1)The way stakeholders target policy makers in multi-level governance

Papers may go into questions about how and why different societal stakeholders are involved in public policy in a disjointed way. Often, individual firms and public affairs consultancies work alongside traditional NGOs and business associations, with policy makers relying on different sources of expertise and information. In this information processing, the relationship is two-directional: stakeholders approach policy makers with their agendas, and policy makers outreach to private and public organizations to be responsive and write their views and preferences into proposals. Opening up the study of lobbying to this broad array of societal interests can help to better contextualize the role of traditional NGOs, and to understand how public affairs as implemented by individual firms contributes or works parallel to traditional interest representation. Further, contributions to this panel may focus on the study of organizational form as it is leads to a better understanding of strategic adaptation in processes of political advocacy. Existing studies often deal with either political strategies and policy impact, or analyze founding and disbanding rates in organizational ecology studies. A necessary step in between these research objectives is to consider systematically how traditional interest groups and lobbying organizations or groups with newer strategic repertoires respond to a changing environment. How do they adapt, via organizational reform, by creating or strengthening internal positions or other ways of internal processing, in order to secure their external functioning and political representation?

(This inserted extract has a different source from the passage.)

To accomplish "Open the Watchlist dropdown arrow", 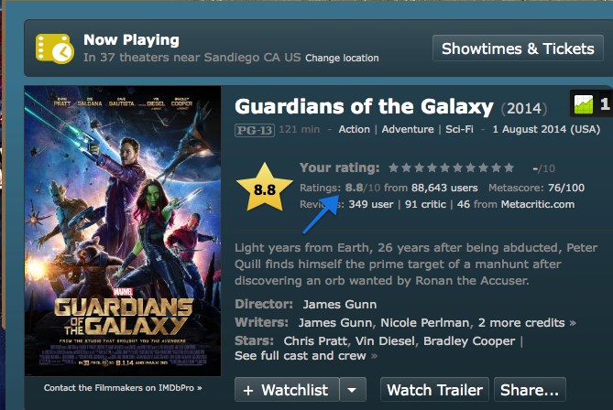I will 353,390.
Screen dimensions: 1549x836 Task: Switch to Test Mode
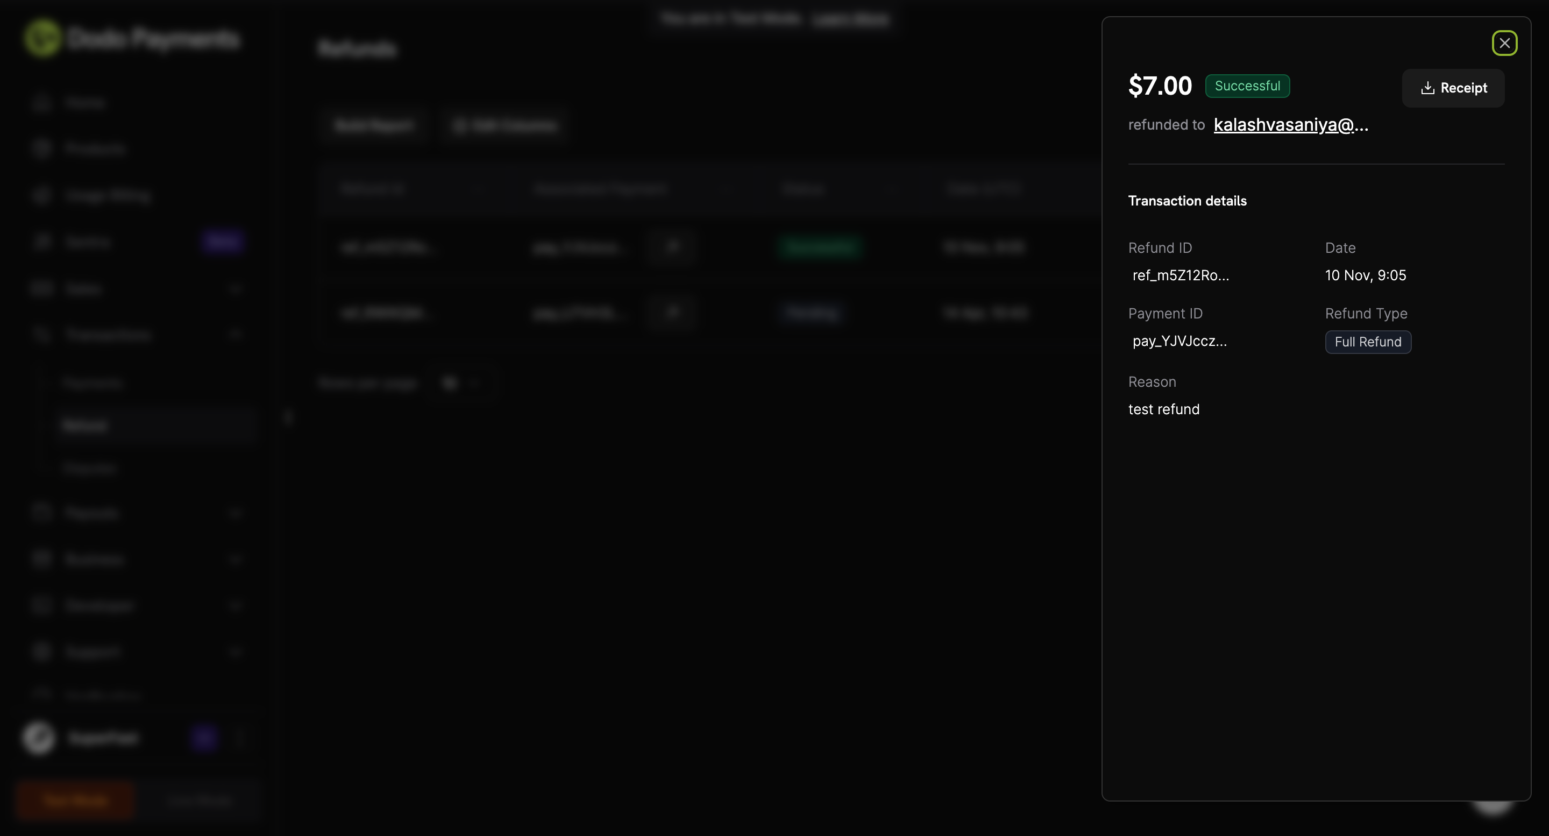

2)Policy networks and affiliations in multi-level political advocacy

Another line of research fitting the panel concerns embeddedness of interest groups and lobbyists in private and public networks (see for example: Carpenter et al 2004, Beyers and Braun 2014). Such affiliations and the alliances made with them are becoming a more important aspect of interest represention in a multi-level setting. Recent work suggests that analyzing organizational network patterns can contribute significantly to explaining the overall levels of stakeholder involvement (Baumgartner and La Pira 2013; Baumgartner et al 2009). Demonstrating the importance of such embeddedness for public policy making has been the crucial tenet of network governance studies. Relating studies of policy networks and network governance explicitly to political advocacy thus is a step forward.